_TASK REQUIREMENTS_. Print the line containing "Politique de Confidentialité (486, 2542)" and each line after it to the end of the material below. Print nothing else.

=== DATA PROVIDED ===

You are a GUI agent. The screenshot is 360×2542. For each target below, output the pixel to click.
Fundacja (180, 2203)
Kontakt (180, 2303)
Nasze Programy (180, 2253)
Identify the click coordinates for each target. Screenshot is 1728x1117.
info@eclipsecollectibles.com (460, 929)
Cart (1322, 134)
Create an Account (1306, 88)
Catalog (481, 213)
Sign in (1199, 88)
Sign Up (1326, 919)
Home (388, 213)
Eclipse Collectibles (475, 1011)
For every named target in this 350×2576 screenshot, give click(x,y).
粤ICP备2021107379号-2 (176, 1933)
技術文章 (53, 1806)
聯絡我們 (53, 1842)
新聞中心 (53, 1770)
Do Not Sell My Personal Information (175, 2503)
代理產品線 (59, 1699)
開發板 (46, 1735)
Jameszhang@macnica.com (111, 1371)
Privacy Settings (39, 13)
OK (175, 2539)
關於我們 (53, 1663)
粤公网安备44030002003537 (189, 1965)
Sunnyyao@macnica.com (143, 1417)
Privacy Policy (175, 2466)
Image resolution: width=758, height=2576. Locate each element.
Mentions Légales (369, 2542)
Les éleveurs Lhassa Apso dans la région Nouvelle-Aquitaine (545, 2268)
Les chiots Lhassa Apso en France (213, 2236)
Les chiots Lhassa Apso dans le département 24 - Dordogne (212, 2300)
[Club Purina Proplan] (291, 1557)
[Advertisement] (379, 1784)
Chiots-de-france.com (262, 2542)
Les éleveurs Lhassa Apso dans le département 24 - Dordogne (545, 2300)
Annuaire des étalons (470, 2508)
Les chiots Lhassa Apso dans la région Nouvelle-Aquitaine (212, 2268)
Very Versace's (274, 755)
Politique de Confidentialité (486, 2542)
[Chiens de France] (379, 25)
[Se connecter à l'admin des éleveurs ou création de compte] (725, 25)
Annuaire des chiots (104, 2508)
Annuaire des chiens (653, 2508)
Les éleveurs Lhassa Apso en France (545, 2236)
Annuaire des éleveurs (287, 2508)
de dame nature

===

_SOLUTION FOR THIS TASK_.
Politique de Confidentialité (486, 2542)
[Chiens de France] (379, 25)
[Se connecter à l'admin des éleveurs ou création de compte] (725, 25)
Annuaire des chiots (104, 2508)
Annuaire des chiens (653, 2508)
Les éleveurs Lhassa Apso en France (545, 2236)
Annuaire des éleveurs (287, 2508)
de dame nature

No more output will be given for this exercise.